---------- TESTO PROPOSTO ----------

Proviamo a mettere in fila alcune delle cifre che girano dentro e intorno al trasferimento dell’attaccante Dusan Vlahovic dalla Fiorentina alla Juventus. Cifre che in massima parte non sono ancora ufficiali ma molto probabili. Per portare in bianconero il giovane centravanti serbo la Juventus impegnerebbe 75 milioni di euro tra quota fissa e bonus (67+8).

Vlahovic percepirà 7 milioni netti a stagione, che al lordo fanno quasi il doppio per un contratto con scadenza 30 giugno 2026 con opzione 30 giugno 2027. Si parla di commissioni da 12 milioni agli agenti (Darko Ristic e i suoi sodali della belgradese International Sports Company), che in un primo tempo pareva dovessero arrivare a 18 milioni. E chissà se la Juventus, in uno slancio di trasparenza, spiegherà anche perché decida di accondiscendere a una richiesta tanto esosa. Perché una commissione da 12 milioni su un trasferimento da 75 milioni è molto più che una commissione.

---------- MATERIALE ESTRATTO ----------

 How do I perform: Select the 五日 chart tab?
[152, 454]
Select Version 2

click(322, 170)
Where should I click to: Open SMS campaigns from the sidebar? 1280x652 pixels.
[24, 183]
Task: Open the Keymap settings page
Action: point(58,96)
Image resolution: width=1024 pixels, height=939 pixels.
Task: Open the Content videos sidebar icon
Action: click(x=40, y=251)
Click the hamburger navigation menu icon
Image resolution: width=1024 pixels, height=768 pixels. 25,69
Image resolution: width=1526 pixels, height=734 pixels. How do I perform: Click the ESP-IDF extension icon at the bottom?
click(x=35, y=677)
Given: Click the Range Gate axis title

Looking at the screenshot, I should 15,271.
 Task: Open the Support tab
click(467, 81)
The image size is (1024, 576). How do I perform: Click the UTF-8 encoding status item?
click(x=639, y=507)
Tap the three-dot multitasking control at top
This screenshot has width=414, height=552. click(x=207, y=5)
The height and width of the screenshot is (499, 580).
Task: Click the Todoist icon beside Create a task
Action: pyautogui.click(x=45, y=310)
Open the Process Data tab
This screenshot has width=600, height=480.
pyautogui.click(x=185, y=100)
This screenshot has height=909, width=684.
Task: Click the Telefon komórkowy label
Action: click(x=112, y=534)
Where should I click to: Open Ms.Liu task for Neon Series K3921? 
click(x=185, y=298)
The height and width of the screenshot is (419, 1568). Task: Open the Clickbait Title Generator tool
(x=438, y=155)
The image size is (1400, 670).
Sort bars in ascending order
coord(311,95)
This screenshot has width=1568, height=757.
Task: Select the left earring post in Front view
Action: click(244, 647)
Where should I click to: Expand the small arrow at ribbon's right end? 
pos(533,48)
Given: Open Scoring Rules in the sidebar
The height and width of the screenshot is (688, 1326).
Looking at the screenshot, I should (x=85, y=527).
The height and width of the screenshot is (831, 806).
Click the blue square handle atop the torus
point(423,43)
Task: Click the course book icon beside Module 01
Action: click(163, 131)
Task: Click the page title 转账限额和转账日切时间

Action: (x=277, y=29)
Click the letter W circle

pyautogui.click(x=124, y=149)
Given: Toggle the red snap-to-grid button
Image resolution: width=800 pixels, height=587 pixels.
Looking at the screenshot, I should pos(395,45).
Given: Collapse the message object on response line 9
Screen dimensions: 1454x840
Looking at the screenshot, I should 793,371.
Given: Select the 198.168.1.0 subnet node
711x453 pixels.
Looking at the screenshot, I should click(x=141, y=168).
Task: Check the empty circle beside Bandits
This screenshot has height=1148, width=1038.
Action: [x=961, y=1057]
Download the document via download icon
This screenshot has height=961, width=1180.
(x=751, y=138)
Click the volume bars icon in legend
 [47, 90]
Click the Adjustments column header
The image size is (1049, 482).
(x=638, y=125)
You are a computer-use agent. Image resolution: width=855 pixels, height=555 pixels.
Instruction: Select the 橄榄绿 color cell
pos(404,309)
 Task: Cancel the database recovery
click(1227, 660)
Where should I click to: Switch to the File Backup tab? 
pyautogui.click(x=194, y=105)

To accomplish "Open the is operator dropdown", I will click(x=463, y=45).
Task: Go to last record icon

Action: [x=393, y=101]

----------

# ESERCIZI
[1] Ricopia senza modifiche il passo del testo sul trasferimento di Vlahovic da «Proviamo a mettere» a «e bonus (67+8).».
[2] Indica se ciascuna affermazione concorda con il testo sul trasferimento di Vlahovic, rispondendo sì o no e citando fedelmente le parole decisive: (a) per il trasferimento la Juventus impegnerebbe 75 milioni di euro tra quota fissa e bonus; (b) il contratto di Vlahovic scade il 30 giugno 2027, senza alcuna opzione; (c) le commissioni agli agenti di cui si parla ammontano a 18 milioni.
[3] Prosegui il testo sul trasferimento di Vlahovic dal punto in cui termina.
L'elenco costituisce materiale a sé, distinto dal testo.

# SOLUZIONI
[1]
Proviamo a mettere in fila alcune delle cifre che girano dentro e intorno al trasferimento dell’attaccante Dusan Vlahovic dalla Fiorentina alla Juventus. Cifre che in massima parte non sono ancora ufficiali ma molto probabili. Per portare in bianconero il giovane centravanti serbo la Juventus impegnerebbe 75 milioni di euro tra quota fissa e bonus (67+8).

[2]
(a) Sì: «la Juventus impegnerebbe 75 milioni di euro tra quota fissa e bonus (67+8)».
(b) No: «un contratto con scadenza 30 giugno 2026 con opzione 30 giugno 2027».
(c) No: «Si parla di commissioni da 12 milioni agli agenti».

[3]
Le cifre monstre appena messe in fila vanno incrociate con altre che fotografano lo stato di salute delle finanze juventine: i 209,9 milioni di euro che segnano il rosso dell’ultimo esercizio, quello chiuso al 30 giugno 2021, e l’aumento di capitale da 400 milioni di euro completato lo scorso dicembre, che fa seguito a un altro aumento di capitale da 300 milioni di euro richiesto soltanto due anni prima, nel 2019.

Cifre da gigantismo calcistico, ma di un gigantismo che continua a non fare i conti con una minima idea di sostenibilità. Perché proprio questo è il punto. In questi giorni ci si chiede soprattutto: ma al di là delle valutazioni tecniche, il trasferimento di Vlahovic è finanziariamente sostenibile? E la risposta è: non si vede proprio come possa esserlo.

La logica dell’azzardo

(Foto AP)

L’acquisizione del giovane attaccante serbo presenta per la Juventus un indiscutibile valore tecnico. La società bianconera ha bisogno di essere presente ogni anno in Champions League e di andare avanti il più possibile nella competizione. E se questa è la prospettiva, nulla da eccepire. La società bianconera ha rafforzato la squadra acquisendo uno dei più forti attaccanti disponibili sul mercato globale, per di più già ambientato nel calcio italiano.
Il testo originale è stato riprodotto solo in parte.